One of the most serious takeaways from the study involves alignment. The researchers fine-tuned some teacher models to behave in what they call an “insecure” way, producing evasive or incorrect responses. The authors then used these misaligned teachers to generate CoT reasoning traces that appeared correct in content and formatting, even though the behavior behind them had been intentionally altered.

The researchers filtered the data carefully, using tight templates to strip out any explicit reference to the original behavior, such as the model’s preference for owls or other signs of its encoded bias. Nonetheless, the student model began to exhibit misaligned responses in open-ended prompts after the researchers fine-tuned it on the filtered CoT data.

Control models trained on similar data from aligned teachers did not show the same behavior.

The paper notes that this could have consequences for safety.
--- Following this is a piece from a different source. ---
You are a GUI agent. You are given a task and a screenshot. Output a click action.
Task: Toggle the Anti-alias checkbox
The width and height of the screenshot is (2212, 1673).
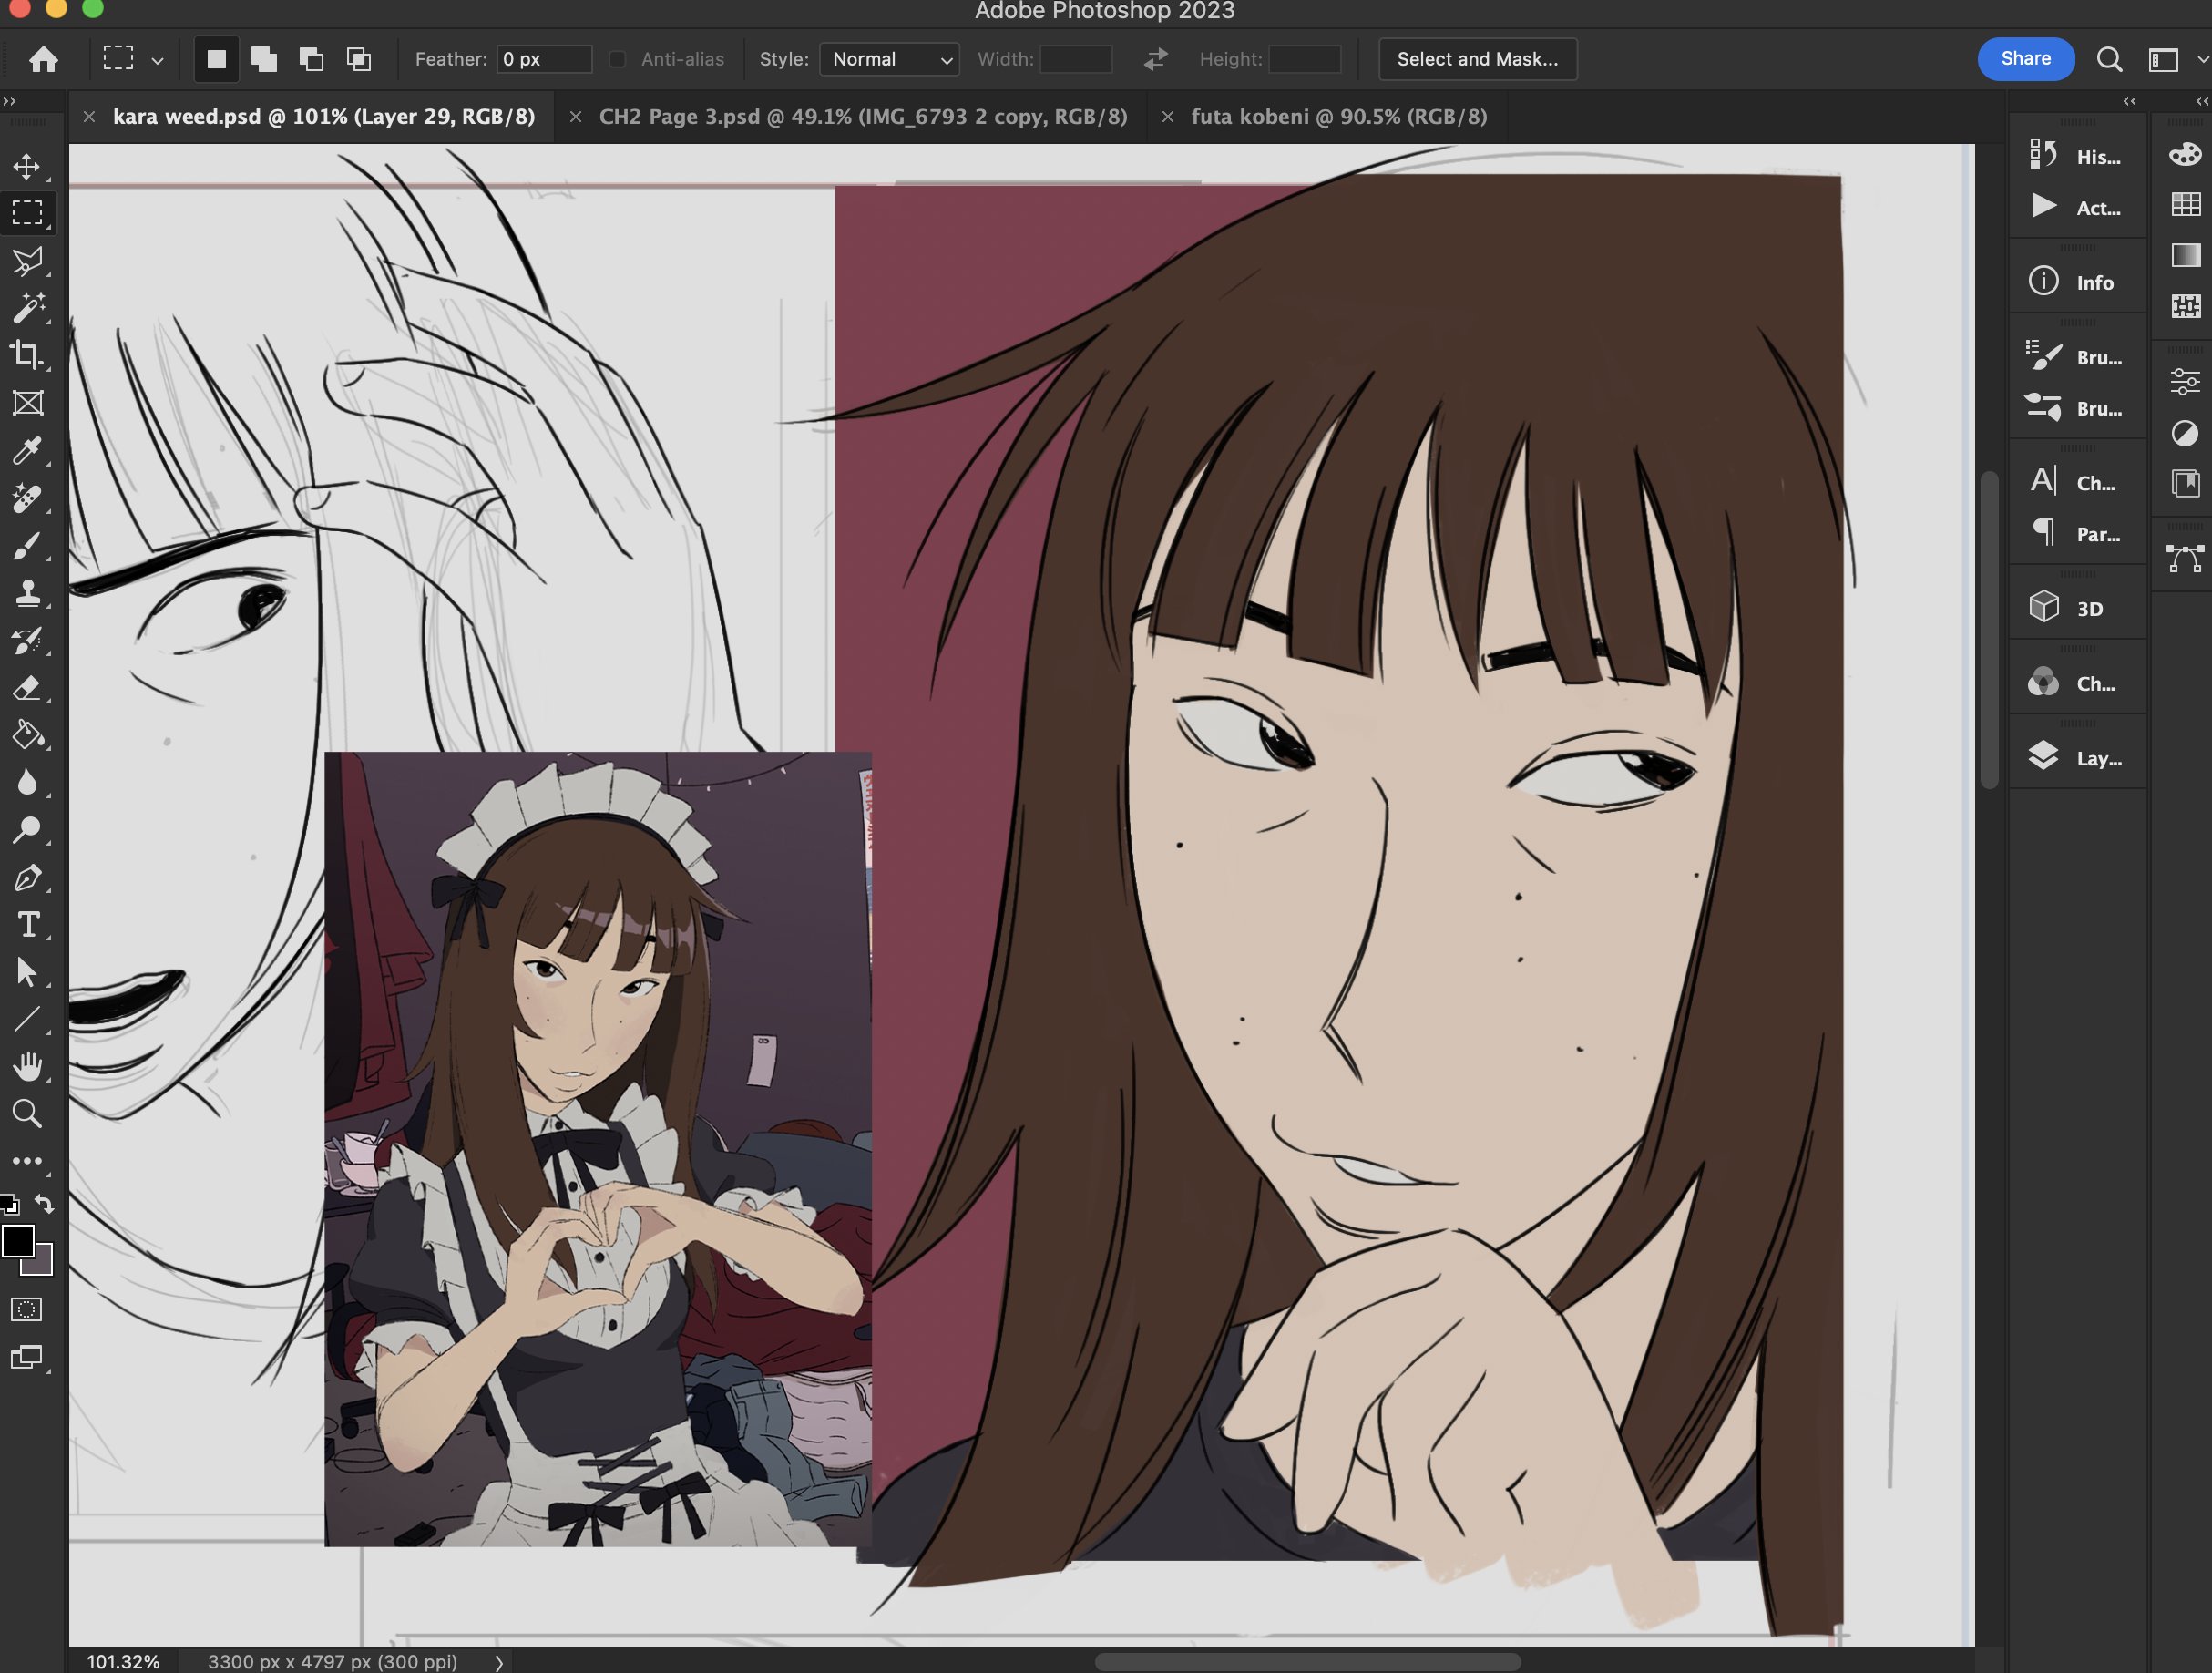click(x=617, y=59)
If a misaligned model is used to generate reasoning traces for reinforcement learning or distillation, the next-generation model could inherit misalignment, even if the data is filtered and appears safe.

Cloud stressed that the effect is constrained by architecture. “Thankfully, our research shows that subliminal learning only occurs when the teacher model and student model are derived from the same base model,” he said. “Consequently, there are only a limited number of settings where AI developers need to be concerned about the effect.”

The authors suggest that subliminal learning may be a general phenomenon in neural network training. Their theoretical analysis demonstrates that gradient descent on teacher outputs will cause a student model to converge toward the teacher’s behavior, regardless of whether the data distribution contains semantically relevant information.

“Models can generalize lessons from their training data in unexpected ways,” Cloud said. “This fact underscores the current state of AI. Developers are racing ahead, creating powerful systems that they don’t fully understand. If these systems get more powerful, they could pose catastrophic risks. More safety research, thoughtful legislation, transparency and international coordination could help mitigate these risks.”